> _Work request_: Your task is to copy each line of the records that includes the string "element".

***** Records shown

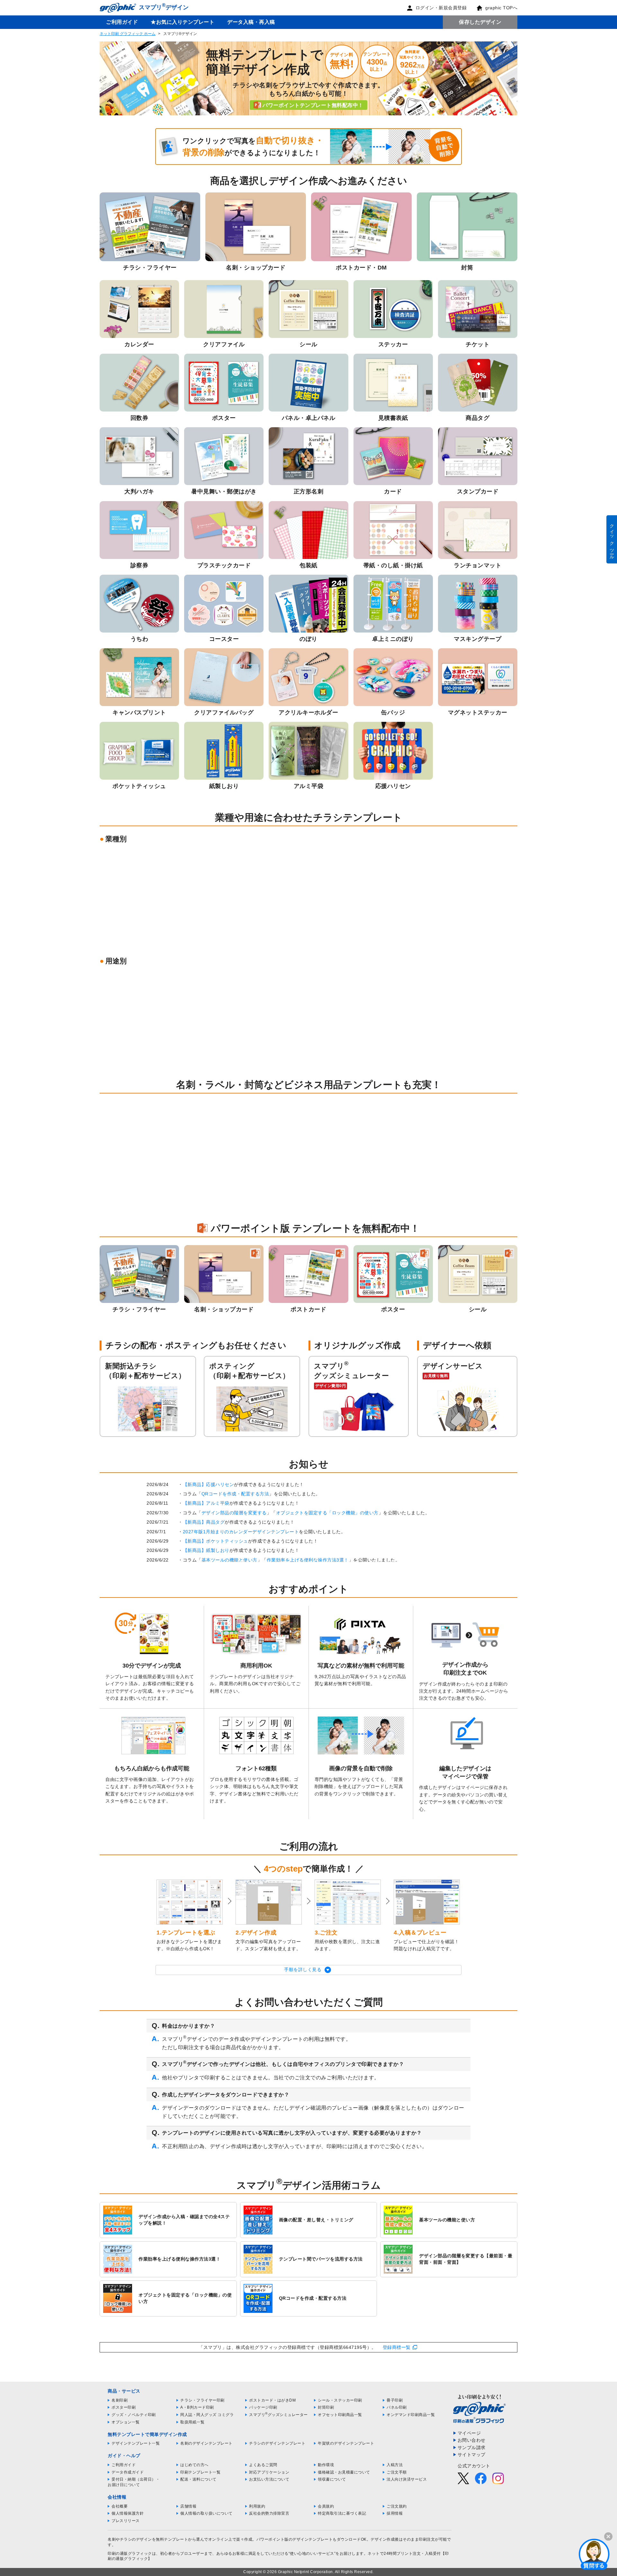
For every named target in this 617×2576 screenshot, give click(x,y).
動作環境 (326, 2465)
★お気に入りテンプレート (182, 22)
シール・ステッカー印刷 (340, 2400)
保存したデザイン (480, 22)
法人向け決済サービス (407, 2479)
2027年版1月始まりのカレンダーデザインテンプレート (241, 1531)
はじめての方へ (194, 2465)
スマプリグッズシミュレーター (278, 2414)
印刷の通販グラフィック (130, 2553)
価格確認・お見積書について (344, 2472)
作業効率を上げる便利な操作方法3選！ (308, 1559)
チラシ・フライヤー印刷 (202, 2400)
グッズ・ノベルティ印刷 (134, 2414)
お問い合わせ (472, 2440)
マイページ (469, 2433)
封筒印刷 (326, 2407)
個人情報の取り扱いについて (206, 2513)
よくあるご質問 (263, 2465)
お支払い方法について (269, 2479)
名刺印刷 (120, 2400)
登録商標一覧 (397, 2347)
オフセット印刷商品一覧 (340, 2414)
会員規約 (326, 2506)
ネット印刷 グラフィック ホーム (128, 33)
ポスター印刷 (124, 2407)
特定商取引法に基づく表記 (342, 2513)
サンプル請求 (472, 2447)
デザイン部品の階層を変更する (234, 1512)
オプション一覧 (126, 2422)
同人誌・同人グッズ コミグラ (207, 2414)
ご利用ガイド (122, 22)
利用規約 (257, 2506)
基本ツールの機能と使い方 (229, 1559)
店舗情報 (188, 2506)
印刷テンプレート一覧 (200, 2472)
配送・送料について (198, 2479)
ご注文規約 (397, 2506)
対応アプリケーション (269, 2472)
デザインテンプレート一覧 (136, 2443)
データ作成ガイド (128, 2472)
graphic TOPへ (501, 7)
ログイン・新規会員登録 (441, 7)
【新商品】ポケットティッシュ (215, 1541)
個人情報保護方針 (128, 2513)
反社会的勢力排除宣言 (269, 2513)
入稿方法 (395, 2465)
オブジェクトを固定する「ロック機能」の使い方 (327, 1512)
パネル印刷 (397, 2407)
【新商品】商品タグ (204, 1522)
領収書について (332, 2479)
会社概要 (120, 2506)
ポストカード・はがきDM (272, 2400)
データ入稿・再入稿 (251, 22)
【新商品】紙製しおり (206, 1550)
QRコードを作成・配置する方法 (235, 1493)
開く (594, 2553)
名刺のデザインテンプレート (206, 2443)
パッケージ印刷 (263, 2407)
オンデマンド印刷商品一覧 (411, 2414)
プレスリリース (126, 2520)
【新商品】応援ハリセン (208, 1484)
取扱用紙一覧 (192, 2422)
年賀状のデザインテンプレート (346, 2443)
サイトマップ (472, 2454)
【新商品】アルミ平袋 (206, 1503)
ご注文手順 (397, 2472)
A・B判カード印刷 (197, 2407)
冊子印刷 (395, 2400)
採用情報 (395, 2513)
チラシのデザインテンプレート (277, 2443)
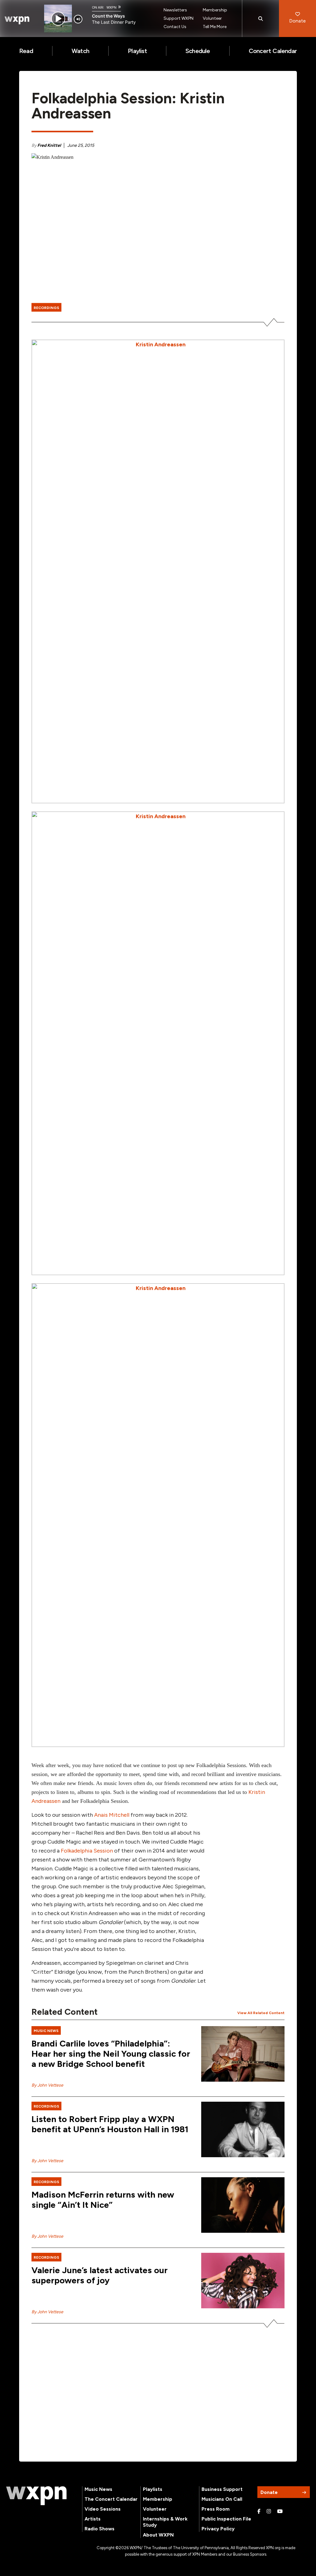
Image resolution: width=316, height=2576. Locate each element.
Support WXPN (178, 18)
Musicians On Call (222, 2499)
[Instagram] (269, 2512)
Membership (215, 10)
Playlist (137, 51)
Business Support (222, 2489)
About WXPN (158, 2535)
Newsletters (175, 10)
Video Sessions (103, 2509)
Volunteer (212, 18)
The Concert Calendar (111, 2499)
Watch (80, 51)
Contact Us (175, 26)
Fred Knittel (49, 145)
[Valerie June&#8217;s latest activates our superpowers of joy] (243, 2280)
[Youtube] (280, 2512)
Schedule (197, 51)
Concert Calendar (273, 51)
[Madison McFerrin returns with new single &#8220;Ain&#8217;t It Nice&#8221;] (243, 2205)
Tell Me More (215, 26)
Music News (98, 2489)
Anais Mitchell (111, 1814)
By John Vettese (47, 2085)
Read (26, 51)
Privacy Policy (218, 2529)
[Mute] (78, 19)
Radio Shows (99, 2529)
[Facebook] (258, 2512)
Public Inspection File (226, 2519)
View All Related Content (261, 2013)
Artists (93, 2519)
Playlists (152, 2489)
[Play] (58, 19)
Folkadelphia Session (87, 1850)
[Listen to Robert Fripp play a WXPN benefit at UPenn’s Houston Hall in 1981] (243, 2129)
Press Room (216, 2509)
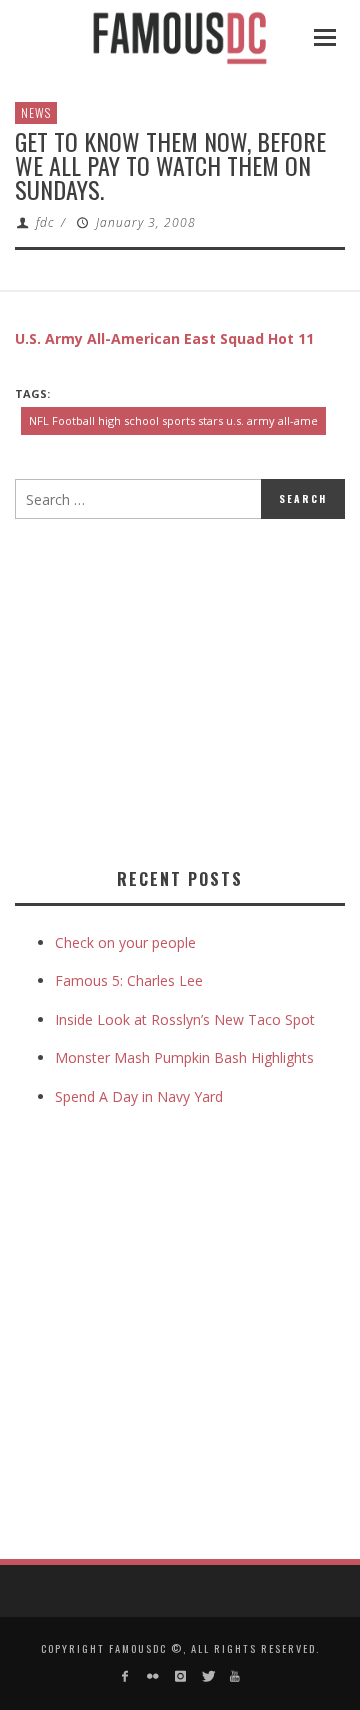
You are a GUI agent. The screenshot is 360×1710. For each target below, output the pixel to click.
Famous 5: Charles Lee (129, 980)
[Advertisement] (183, 689)
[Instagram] (179, 1676)
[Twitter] (207, 1676)
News (36, 112)
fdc (45, 222)
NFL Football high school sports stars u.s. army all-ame (173, 420)
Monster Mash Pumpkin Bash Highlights (184, 1057)
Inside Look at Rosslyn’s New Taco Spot (185, 1019)
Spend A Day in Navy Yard (139, 1096)
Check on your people (127, 942)
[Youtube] (234, 1676)
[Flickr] (152, 1676)
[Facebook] (125, 1676)
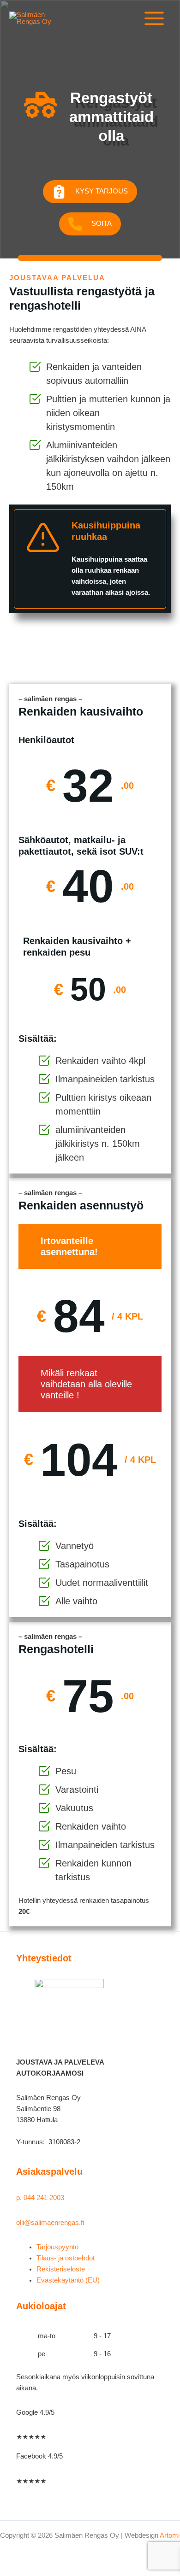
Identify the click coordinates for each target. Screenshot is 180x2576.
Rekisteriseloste (60, 2269)
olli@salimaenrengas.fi (50, 2222)
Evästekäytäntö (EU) (68, 2280)
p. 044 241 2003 (41, 2197)
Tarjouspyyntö (57, 2247)
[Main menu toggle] (154, 18)
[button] (90, 191)
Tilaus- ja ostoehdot (65, 2258)
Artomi (170, 2535)
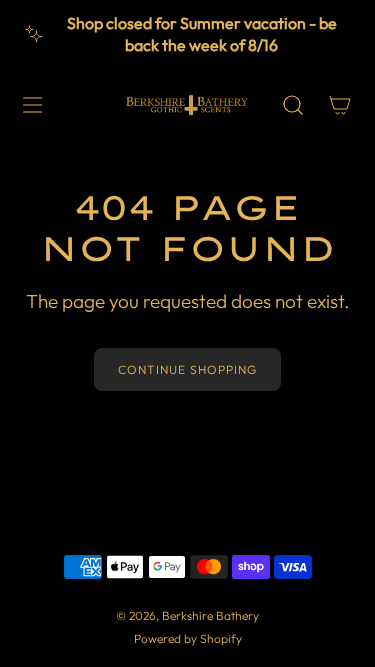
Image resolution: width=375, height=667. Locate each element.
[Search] (292, 105)
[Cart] (339, 105)
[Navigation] (32, 105)
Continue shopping (187, 369)
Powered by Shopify (188, 638)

**********

> _Task solution_:
Image resolution: width=316, height=2576. Locate each element.
Image resolution: width=375, height=667. Locate each element.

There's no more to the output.